ОНА: По-моему ты забыл!.
Он бросается к окну, задергивает занавеску.
ОНА: Еще забыл!
ОНА: И вправду помнишь!
В темноте стоны любви. Потом страстный женский крик: «Мамочки, мамочки, мамочки, мамочки – о! о! о!»
Позднее утро Он и Она – только проснулись.
ОНА: Боже мой, сколько сейчас?
ОН: Думаю, около одиннадцати.
ОНА: Чума! Иди мыться!
ОН: Это было этажом выше… по-моему?
ОНА: Естественно там это и осталось. Квартира 32. Живет там все та же бабуля. Раньше давала писать задаром. Сейчас туалет нам сдает. У старушки бизнес. Ключ висит под Лениным… Весь дом выселили, только про бабулю забыли. И она в квартире 32 спокойненько живет. Мой – сейчас серьезный чин в милиции. Он узнал: дом хотят продать иностранной фирме под офисы. Мы поможем бабке приватизировать квартиру, потом у нее купим, и продадим фирме за очень большие баксы. Кстати этот полуподвал мы тоже приватизируем, и откроем ночной бар… Конечно, с девчушками.
ОН: Мне ночью снилось. Какой-то «краснорожий, с лицом похожим на вымя», и ты ему говорила: «Я его, то есть меня, запросто продам». И я проснулся.
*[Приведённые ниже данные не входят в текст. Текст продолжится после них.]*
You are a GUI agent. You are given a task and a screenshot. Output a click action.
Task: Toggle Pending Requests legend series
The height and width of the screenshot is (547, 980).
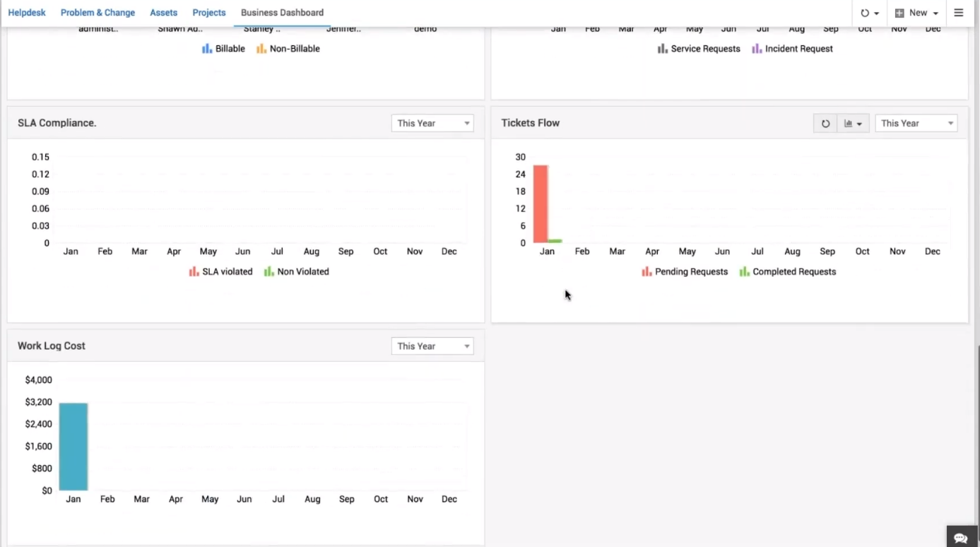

ОНА: Мне хотелось бы тебя продать… Да кто купит! А сейчас иди писать, а я буду краситься. времени много. Ну иди, иди, ты же знаешь, я стесняюсь голая.
Он уходит.
Она встает, торопливо делает зарядку, одевается… Ставит кофе на электроплиту.
Он возвращается.
ОНА: Включи телик для бодрости, ненавижу тишину. Там теперь по утрам замечательно орут рок.
ОН: Ненавижу рок – это то, от чего схожу с ума в Америке.
ОНА Теперь у нас будешь сходить.
ГОЛОС ДИКТОРА: «Образован Государственный Комитет по Чрезвычайному Положению. В СОСТАВ КОМИТЕТА ВОШЛИ»…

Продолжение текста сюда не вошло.